Pauvre de moi ! pense-t-il. Son premier réflexe est de se
recroqueviller au fond de l’abri ; mais, pareil à un bloc de
glace, il a l’impression d’être incapable d’ébaucher le premier geste.
Malgré la précarité de sa situation, la crainte qui l’étreint, la
raison même qui le pousse à ne pas rester sur place et l’urgence de se
réchauffer, tout concourt à le faire bouger. L’immobilité ne lui vaut
rien. Il a beau tenir son couteau de silex, protection dérisoire pour
se prémunir d’une quelconque agression, le serrer aussi fermement que
possible entre ses doigts engourdis, rien ne lui permet de juguler sa
frayeur. Tant pis. Il ne va pas rester terré comme un animal pris au
piège ! Alors qu’il se décide enfin à sortir de son refuge, il
devine un fin croissant de lune qui semble avancer au-delà des nuages.
L’épaisse voûte qui emprisonnait le ciel paraît se déliter en franges
éparses et des myriades de points brillants viennent la parsemer peu à
peu. Curieusement, outre la lumière tamisée qu’il diffuse, par son
unique et coutumière apparence, l’astre de la nuit lui procure une
sensation de réconfort qui débrouille un tantinet le désordre de ses
idées.
Le silence hante les pierres. Gaoh plus que tout
voudrait le combattre en osant un appel, mais sa voix ne franchit pas
le seuil de ses lèvres. Il agite ses membres ankylosés, et par des
mouvements répétés, durcit ses muscles en comprimant les poings ;
puis il décrit de larges moulinets de ses bras, et fléchissant les
jambes à maintes reprises, finit par sentir mieux. Sa vigueur juvénile
reprend le dessus. Pourtant le froid est toujours aussi vif.

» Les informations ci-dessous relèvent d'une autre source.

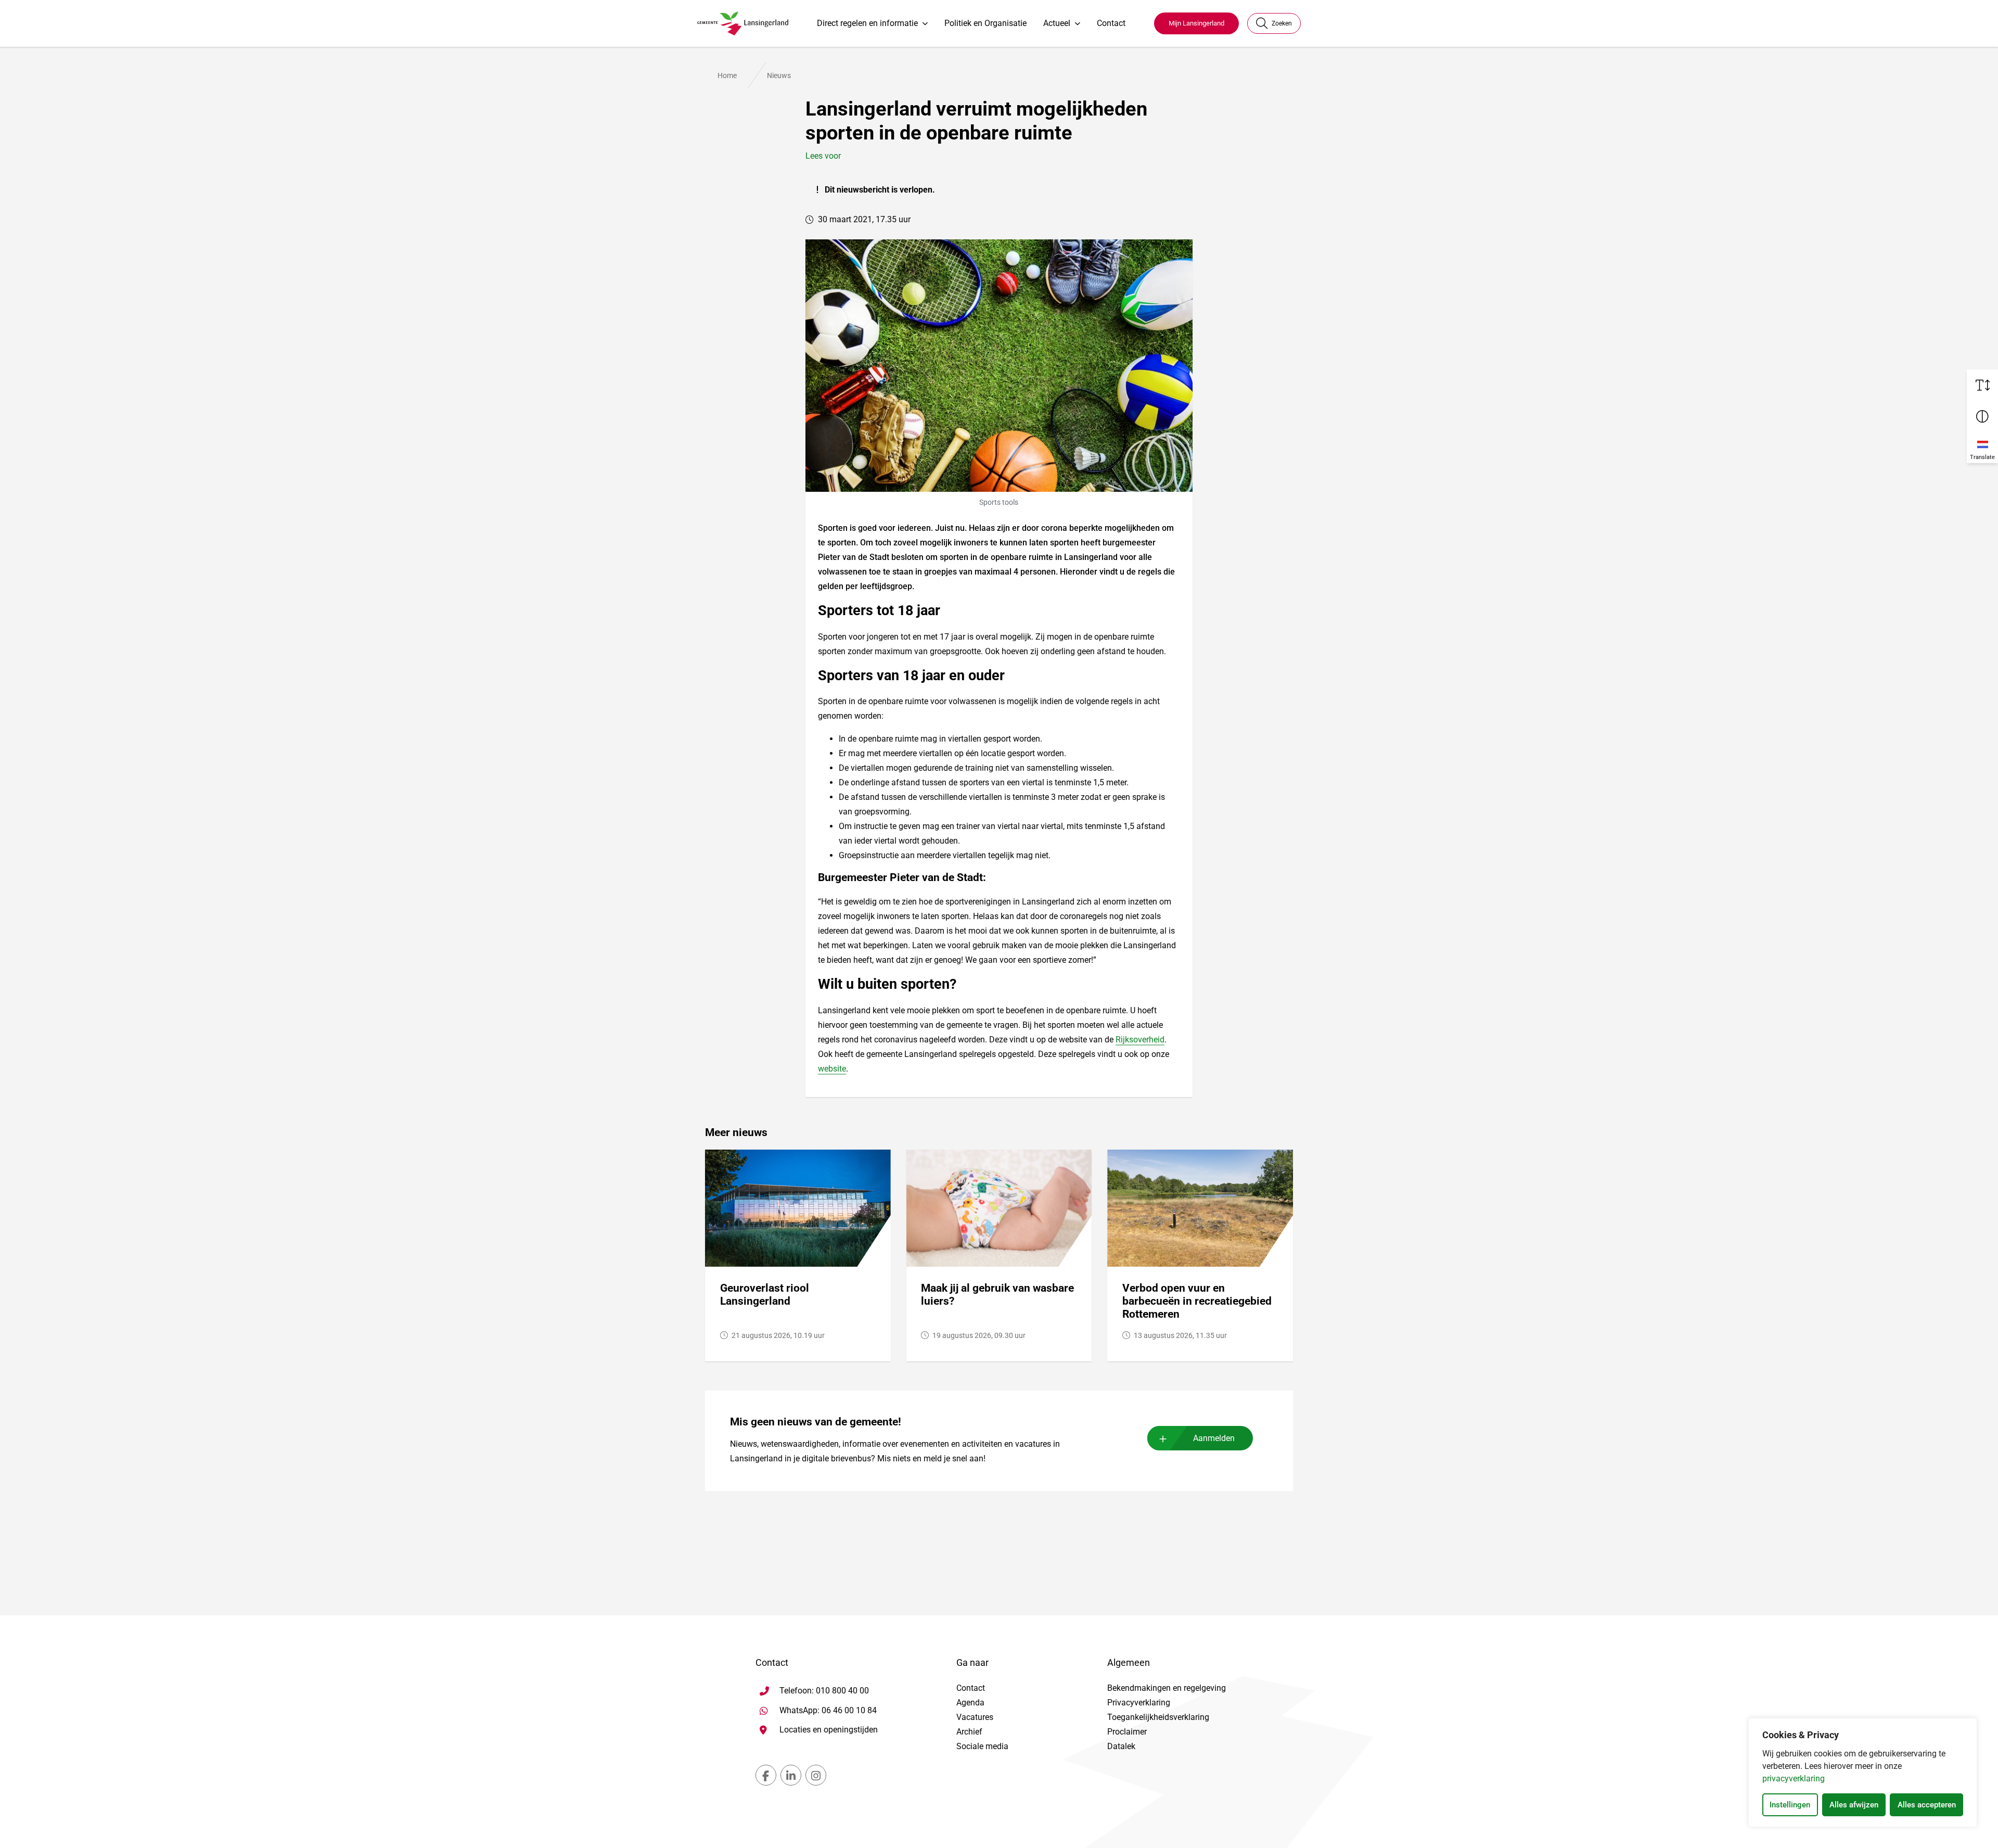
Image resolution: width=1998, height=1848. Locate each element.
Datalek (1121, 1746)
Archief (969, 1732)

Brusquement, il est alerté par un roulement de caillou. Conséquence de
la pluie ? Il tend l’oreille : un autre choc tout aussi
caractéristique lui permet de déceler une approche. Un animal, l’une de
ces créatures de la nuit ? Il s’accroupit, se met en garde, les
sens en alerte, ramassé sur lui-même et résolu à se prémunir de toute
attaque. Son cœur bat à tout rompre ; au-delà de ses propres
battements, il perçoit une respiration rapide et heurtée. Comble de
malchance, à ce moment, un nuage masque la lune ; mais juste avant,
fugitive apparition sur le ressaut qui lui fait face, il a eu le temps
de distinguer une silhouette massive aux oreilles dressées. Un loup…
Une peur ancestrale lui noue des entrailles et les histoires de son
enfance surgissent en un éclair d’angoisse au premier plan de son
imagination. Ceux que la montagne n’a jamais rendus…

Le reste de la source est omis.